Sanders’s vision of Scandinavian countries, as with much of his ideology, seems to be stuck in the 1960s and 1970s, a period when these countries were indeed pioneers in creating a social market economy. In Sweden, government spending as a percentage of gross domestic product doubled from 1960 to 1980, going from approximately 30 percent to 60 percent. But as Swedish commentator Johan Norberg points out, this experiment in Sanders-style democratic socialism tanked the Swedish economy. Between 1970 and 1995, he notes, Sweden did not create a single net new job in the private sector. In 1991, a free-market prime minister, Carl Bildt, initiated a series of reforms to kick-start the economy. By the mid-2000s, Sweden had cut the size of its government by a third and emerged from its long economic slump.

...

Take billionaires. Sanders has been clear on the topic: “Billionaires should not exist.” But Sweden and Norway both have more billionaires per capita than the United States — Sweden almost twice as many. Not only that, these billionaires are able to pass on their wealth to their children tax-free. Inheritance taxes in Sweden and Norway are zero, and in Denmark 15 percent. The United States, by contrast, has the fourth-highest estate taxes in the industrialized world at 40 percent.

...

It is true that these countries have a generous safety net and, in order to fund it, high taxes. What is not often pointed out, however, is that in order to raise enough revenue, these taxes fall disproportionately on the poor, middle and upper middle class. Denmark has one of the highest top income tax rates in the Organization for Economic Cooperation and Development, 55.9 percent, but that rate is applied to anyone making 1.3 times the average national income. In the United States, this would mean that any income above $65,000 would be taxed at the rate of 55.9 percent.
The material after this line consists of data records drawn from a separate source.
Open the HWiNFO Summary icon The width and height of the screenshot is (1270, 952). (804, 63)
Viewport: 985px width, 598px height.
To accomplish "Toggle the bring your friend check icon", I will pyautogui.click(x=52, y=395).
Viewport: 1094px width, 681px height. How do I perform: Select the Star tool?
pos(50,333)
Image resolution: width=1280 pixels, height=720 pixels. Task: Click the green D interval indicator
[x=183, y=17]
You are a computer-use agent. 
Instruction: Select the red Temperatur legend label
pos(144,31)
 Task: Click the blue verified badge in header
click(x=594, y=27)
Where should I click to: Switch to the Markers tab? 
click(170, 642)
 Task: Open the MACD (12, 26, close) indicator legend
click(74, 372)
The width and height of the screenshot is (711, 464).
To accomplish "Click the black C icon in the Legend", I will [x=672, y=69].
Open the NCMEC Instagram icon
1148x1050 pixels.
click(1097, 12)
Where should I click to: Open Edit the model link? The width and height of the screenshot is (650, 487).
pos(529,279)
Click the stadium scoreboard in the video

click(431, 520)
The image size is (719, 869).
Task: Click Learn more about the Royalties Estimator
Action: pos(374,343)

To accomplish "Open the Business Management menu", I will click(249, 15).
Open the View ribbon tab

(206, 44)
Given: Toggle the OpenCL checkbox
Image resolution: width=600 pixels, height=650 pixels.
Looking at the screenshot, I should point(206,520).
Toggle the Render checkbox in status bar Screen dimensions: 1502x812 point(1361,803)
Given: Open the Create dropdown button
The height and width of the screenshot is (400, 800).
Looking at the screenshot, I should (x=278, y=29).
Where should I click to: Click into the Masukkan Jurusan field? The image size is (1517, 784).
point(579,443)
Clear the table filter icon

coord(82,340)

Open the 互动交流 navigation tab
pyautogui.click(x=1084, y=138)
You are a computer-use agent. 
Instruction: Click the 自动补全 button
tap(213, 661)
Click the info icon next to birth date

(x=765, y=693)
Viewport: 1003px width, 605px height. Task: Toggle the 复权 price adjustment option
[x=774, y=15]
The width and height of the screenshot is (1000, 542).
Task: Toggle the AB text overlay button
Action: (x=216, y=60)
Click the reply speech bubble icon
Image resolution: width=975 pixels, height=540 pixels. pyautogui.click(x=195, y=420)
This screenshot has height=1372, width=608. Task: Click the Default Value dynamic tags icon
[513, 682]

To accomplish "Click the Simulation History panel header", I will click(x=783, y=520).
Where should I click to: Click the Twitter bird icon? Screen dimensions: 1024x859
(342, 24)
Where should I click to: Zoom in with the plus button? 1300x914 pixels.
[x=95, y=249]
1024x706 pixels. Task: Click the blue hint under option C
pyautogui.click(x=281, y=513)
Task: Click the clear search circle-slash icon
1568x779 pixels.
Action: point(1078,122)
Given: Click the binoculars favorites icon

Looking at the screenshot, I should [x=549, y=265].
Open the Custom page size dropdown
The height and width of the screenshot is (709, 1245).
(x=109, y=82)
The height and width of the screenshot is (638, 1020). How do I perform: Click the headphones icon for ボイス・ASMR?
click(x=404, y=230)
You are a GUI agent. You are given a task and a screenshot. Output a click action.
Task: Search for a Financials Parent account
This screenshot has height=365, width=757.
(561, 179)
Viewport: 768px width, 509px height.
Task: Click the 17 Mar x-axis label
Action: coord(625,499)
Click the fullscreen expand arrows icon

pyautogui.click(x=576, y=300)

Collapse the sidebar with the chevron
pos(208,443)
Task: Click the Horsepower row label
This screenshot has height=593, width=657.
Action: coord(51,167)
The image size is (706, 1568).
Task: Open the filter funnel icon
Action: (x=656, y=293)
In fact, the highest tax rate in the United States, 43 percent, applies to income that is 9.3 times the national average, which means that only those with incomes over approximately $500,000 pay this rate…

A 2008 OECD report found that the top 10 percent in the United States pay 45 percent of all income taxes, while the top 10 percent in Denmark pay 26 percent and in Sweden 27 percent. Among wealthy countries, the average is 32 percent. The basic point is worth underlining because the American left seems largely unaware of it, and it has only become more true over the past decade: The United States has a significantly more progressive tax code than Europe, and its top 10 percent pays a vastly greater share of the country’s taxes than their European counterparts.
 
So which is it. They are socialists and on the path to ruin? Or they aren't?

Did Fareed plagerise this work too?
 
So which is it. They are socialists and on the path to ruin? Or they aren't?

Did Fareed plagerise this work too?

wow. You have Bernie bro syndrome bad. You refuse to acknowledge any facts that destroy your child like belief in the utopia than the commie is promising. (Everything wlll be free and only the billionaires will be paying)

the article confirms what ive been saying all along. Taxes will go up significantly for those who can least afford to pay them. The Scandinavian countries are run nothing like commie boy wants to run this country’

and I’ll add this which wasn’t in the article. Commie boy is for open borders and has said AMYONE a who comes to this country illegally or otherwise will get free healthcare and education. He will end deportations and Ice. He will stop the practice of preventing criminal aliens from coming back to the US. That policy alone (which he vows to do with executive order) disqualified him as a serious candidate. Only a moron would support someone like that. The cost of doing that is not even remotely in any of his plans. But for people who have a brain the cost is not even close to being the biggest problem with that.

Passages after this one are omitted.